An important part of the appeal of freeports for employers is undoubtedly the wide range and variety of tax reliefs that they provide. These include an enhanced 10% rate of structures and buildings allowance, an increased 100% capital allowance for companies investing in plant and machinery, and full relief from stamp duty on land or property purchases.

The employer’s NICs relief for workers in freeports contained in the Bill encourages employment while supporting regional growth. Under this measure, employers with premises in a freeport in Great Britain will be exempt from employer’s NICs on up to £25,000 of a new worker’s wages. This legislation applies to all new workers who spend 60% of their working time at a freeport tax site in the first three years of employment.

The relief will be available from April next year until at least April 2026. At that point, a sunset clause will require the Government to lay secondary legislation to extend the relief, if they wish, for up to a further five years to April 2031. Any decision to extend will only be taken upon review of the relief’s impact. However, even if the Government decided not to extend the relief, employers will be able to claim it for the full three years on new hires taken on before April 2026. While these measures relate to Great Britain, let me assure the House that it is the Government’s intention to legislate for this relief in Northern Ireland as soon as is practicable. Indeed, the Bill provides the Government with the power to set out the detail of employer NICs relief in Northern Ireland in secondary legislation once engagement with the Northern Ireland Executive is complete.

The second of our measures concerns NICs relief for employers of veterans. As colleagues will recall, this policy was announced at spring Budget 2020. It also fulfils a manifesto commitment to reduce employer NICs for a full year for every new employee who has left the armed forces. The House will know well that I am very closely connected to the astonishing work of special forces in Hereford, but the veterans of our armed forces across the United Kingdom give extraordinary service to this nation. We know that some face great challenges in obtaining secure and fulfilling employment, so it is only right that we should do all we can to change this situation. Under the Bill, employers will not pay employer NICs on earnings worth up to £50,270 in a veteran’s first full year of civilian employment. This amounts to a saving of up to £5,500 per hired veteran. I am sure that colleagues across the House will agree that this measure should give a real boost to veterans’ employment prospects, and should mean that many more businesses benefit from their often extraordinary skills and personal experience.

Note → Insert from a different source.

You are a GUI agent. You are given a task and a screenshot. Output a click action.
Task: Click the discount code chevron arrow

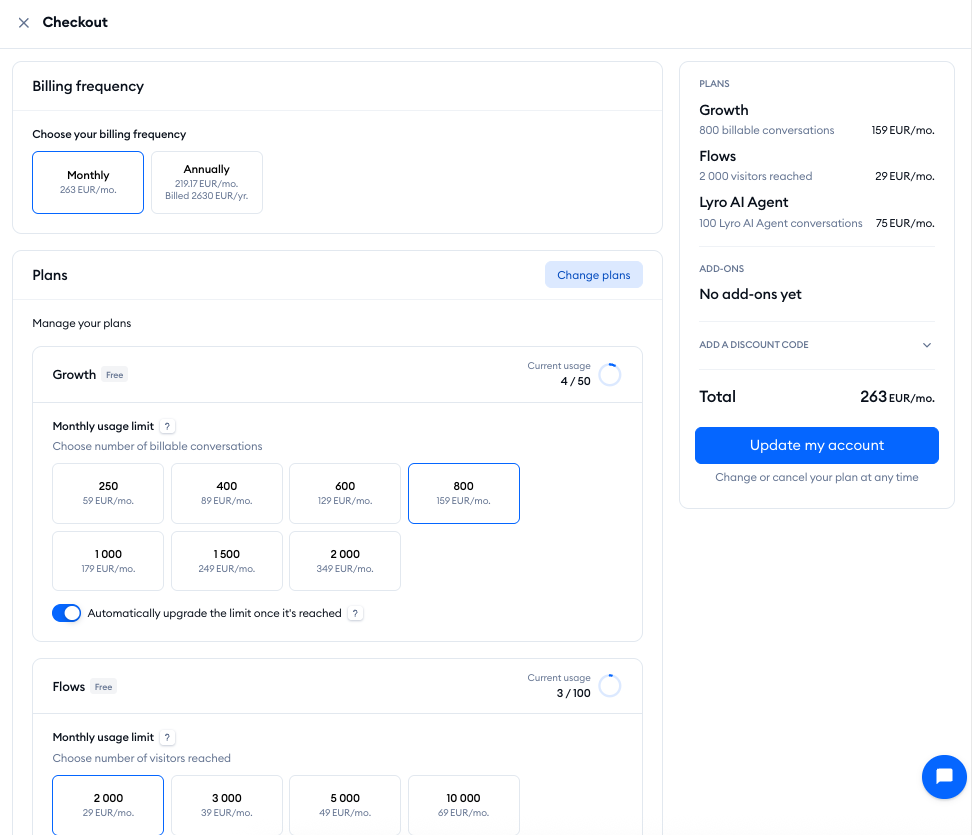tap(926, 345)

I now turn to the exemption of Test and Trace support payments from self-employed NICs. Last September, the Government announced the launch of a £500 support payment in England for low-income individuals who had been told to self-isolate but who could not work from home and would lose income as a result. Shortly afterwards, the Scottish and Welsh Governments announced similar schemes. These payments, which were provided by local authorities, would be subject to employee and employer class 1 and 1A and self-employed class 2 and class 4 NICs under long-standing legislation. Last year, however, the Government introduced secondary legislation to exempt payments under the support schemes from employee and employer class 1 and 1A NICs. The measure contained in the Bill will extend this exemption to the self-employed. It will ensure that these workers are treated consistently with their employed counterparts and do not have to pay NICs on support payments. The legislation will therefore retrospectively exempt Test and Trace support payments from class 2 and class 4 NICs for the 2020-21 tax year. It will also ensure that in future Test and Trace support payments will not be included in profit liable to class 2 and class 4 NICs.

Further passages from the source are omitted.